Restricting products to particular channels is not necessarily a new concept for the UK retail market. Under Mifid, products are designated complex or non-complex, with the former unable to be sold on an execution-only basis. Ucits funds are exempt or considered non-complex under Mifid and can be bought direct. This includes all types of collective investment funds (excluding qualified investor schemes), including those adopting derivative strategies.
However, that is Mifid in isolation. There are a number of other factors that feed into the issue of who a fund should be sold to, as well as regulations impacting on this area.
A few years ago, the definition for types of investors changed. As part of this, providers of Ucits funds must outline the client base for which a specific fund is targeted. For example, a high minimum investment provides a clear outline for the customer base.
With a £100,000 minimum investment, a fund is obviously not aimed at the average retail investor. In other cases, consumers must acknowledge their status before they can buy a specific fund.
Credit Suisse director of product investment solutions and marketing Toby Hogbin notes that on top of these concerns are the issues of treating customers fairly as well as ongoing discussions in Europe concerning the appropriate disclosure of risk in a product.
It is the European regulatory aspect as well as the ongoing adoption of Ucits III and Mifid in various jurisdictions that is leading some UK firms to designate portfolios, particularly those sold into Europe, as sophisticated. This is despite the fact that in pure UK regulatory terms, there is no requirement to do so. At least for now.
City Financial Investments chief executive Rob Hain points out that groups must follow different rules depending on the jurisdiction a fund is being sold into but these rules all have one underlying concern – to protect the end consumer or the average investor.

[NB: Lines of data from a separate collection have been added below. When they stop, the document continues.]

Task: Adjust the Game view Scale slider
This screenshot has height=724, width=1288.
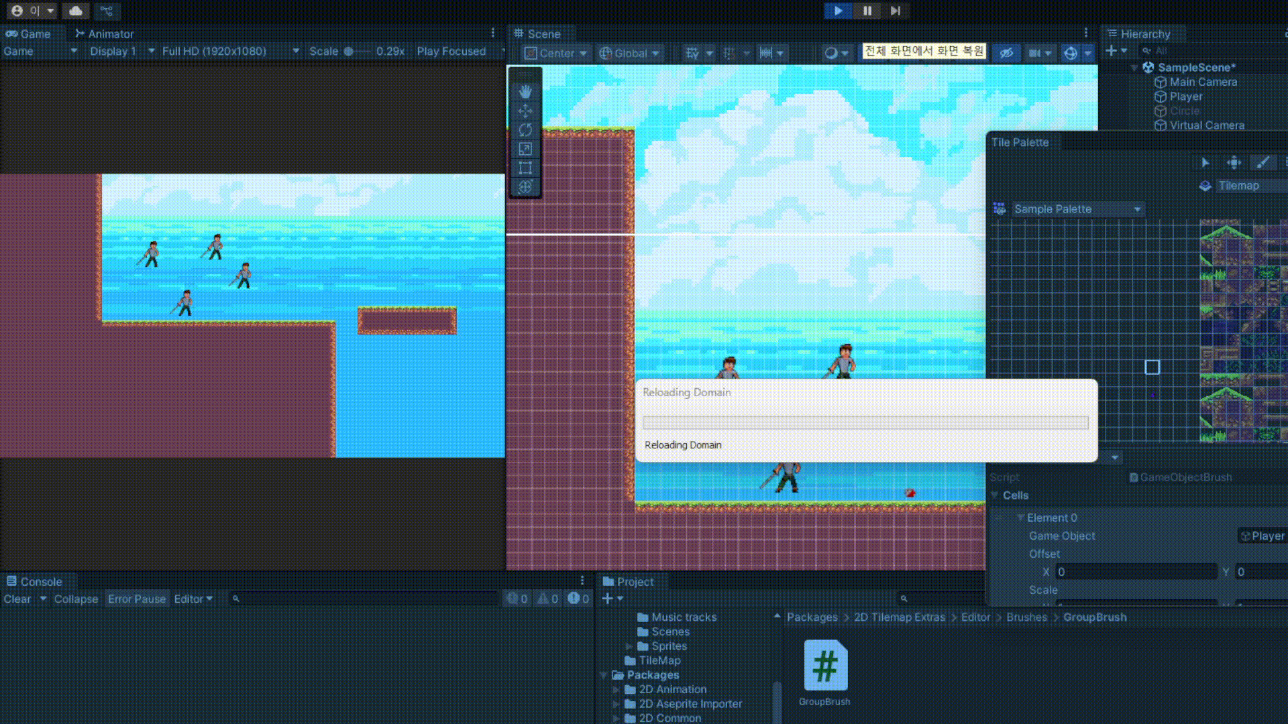Action: 349,51
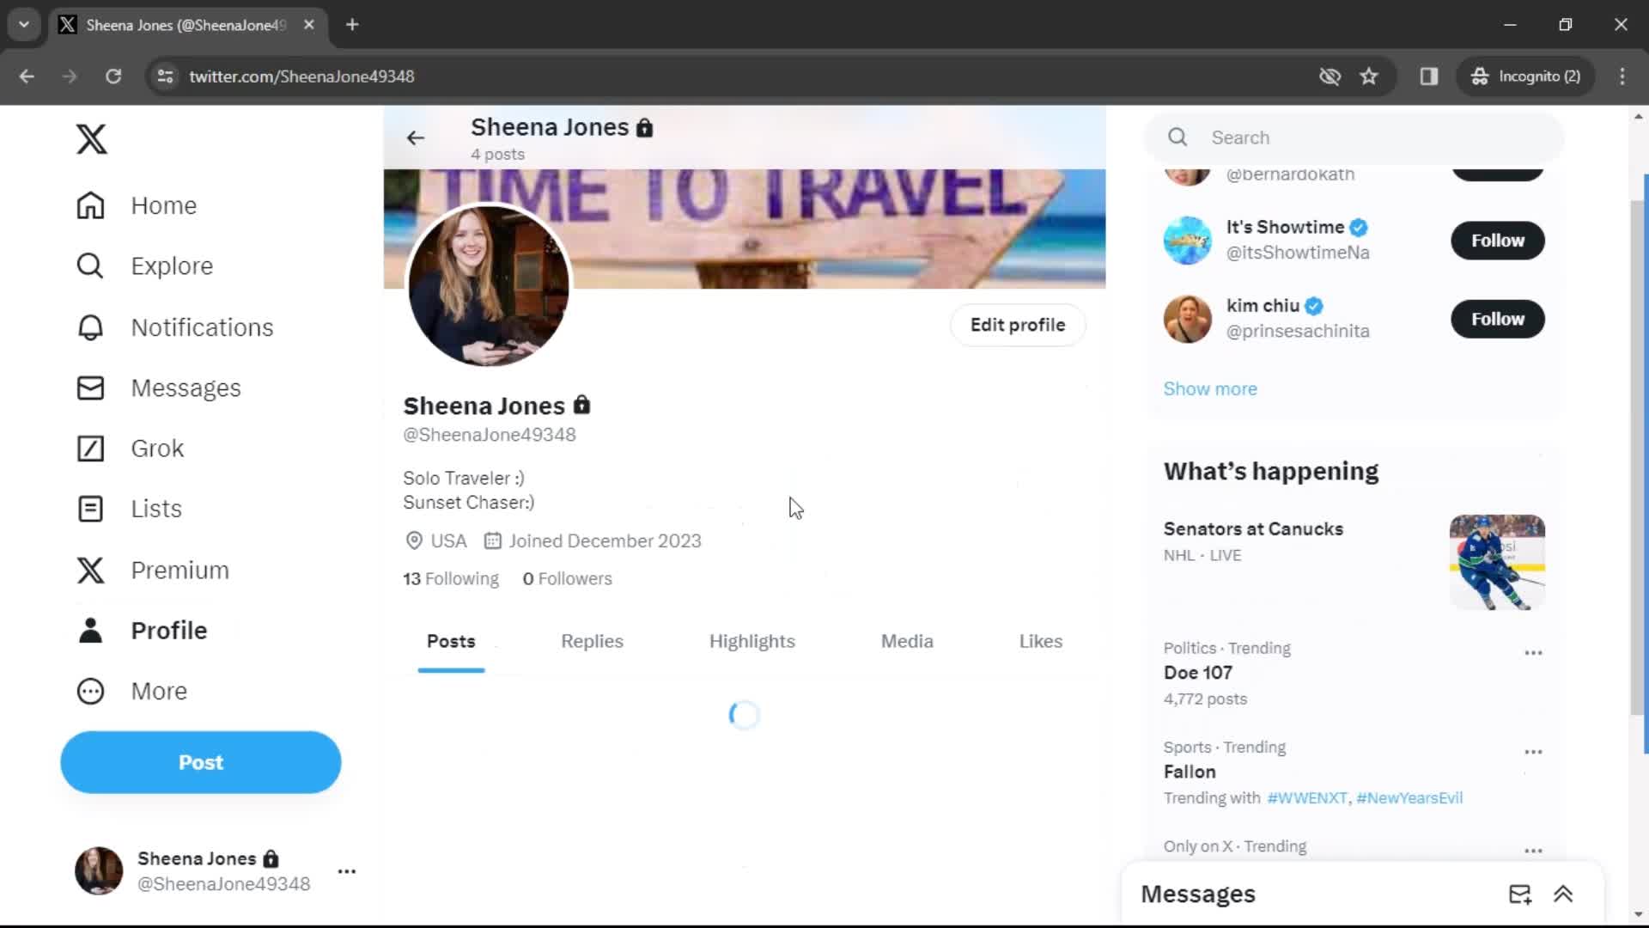The image size is (1649, 928).
Task: Click the Edit profile button
Action: coord(1017,325)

Hogbin says the convergence of regulatory threads is forcing groups into two approaches – wait and see or pre-empt. The problem with trying to label a fund pre-emptively as sophisticated or complex is that one person’s definition of sophisticated may be simple to another. Hogbin says this could lead to inconsistencies in fund descriptions and cause more confusion than clarity.
Hain points out that the use of derivatives within a fund is often aimed at reducing risk but some can interpret their use as indicating a more sophisticated product than a straight equity portfolio.

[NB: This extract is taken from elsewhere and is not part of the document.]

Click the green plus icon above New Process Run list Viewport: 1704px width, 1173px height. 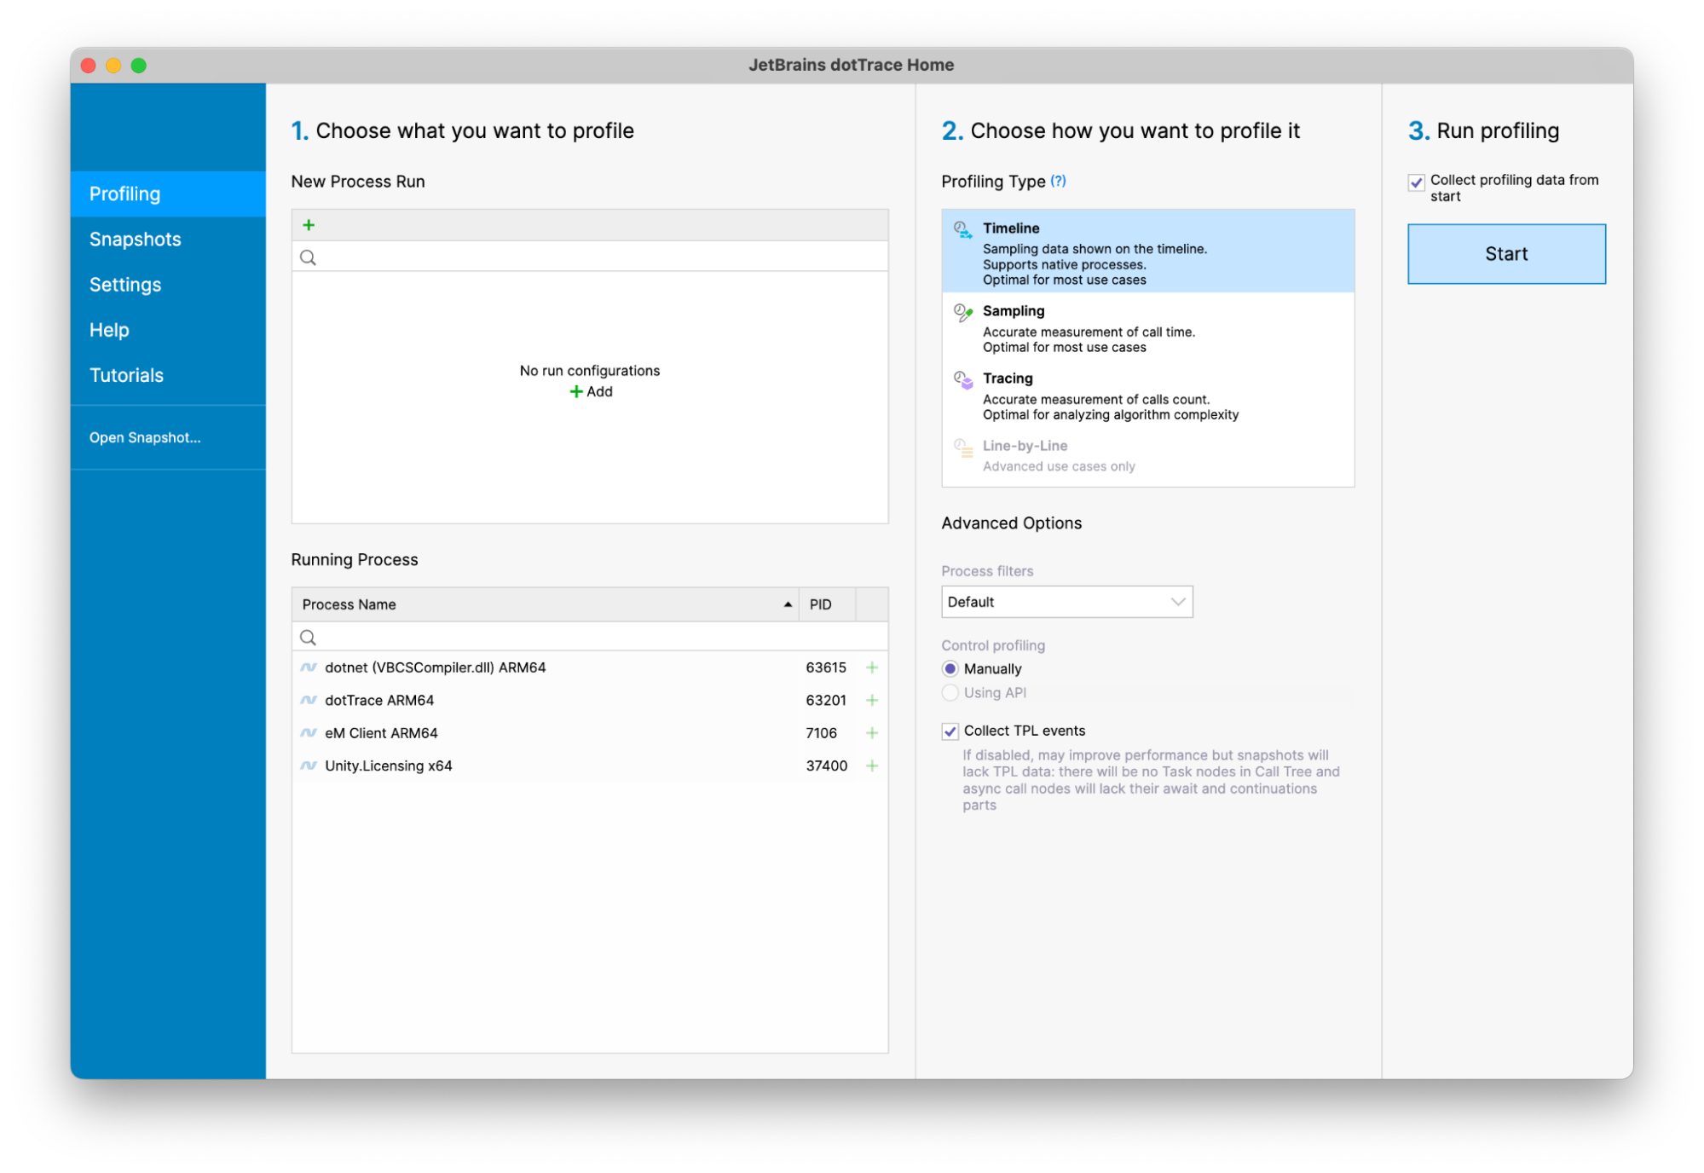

Bringing this all to the forefront again is the retail distribution review. Most anticipate that the FSA will resurrect its concept of a tiered advice system and retail policy director Dan Waters outlined that fact in a recent speech. He said: “There is a strong desire for the market to be segmented according to the nature of services supplied. It has been suggested that a wider range of services may be more appropriate in today’s world, with advisers differently skilled but suitably qualified according to the services supplied.”
Waters said this would probably start with fully-fledged financial planners offering advice typically to the higher end of the market where complex portfolio advice is needed, through advisers operating at a more transactional level for consumers who have more focused and possibly less comprehensive portfolio requirements, to those advising on simpler products through some kind of simplified advisory process. A generic advice service would also be widely available.
More colloquially, it is believed that the FSA will separate whole-of-market advisers who are fee-based from those remunerated through commission, with the latter sitting at the simple products level and facing possible advice or product restrictions.
What remains to be seen is how a simple product will be defined. Considering the FSA’s desire to be more uniform with EU regulations, will this definition be in accordance with rules such as those under Mifid, which would restrict any complex product from being sold on an execution-only basis?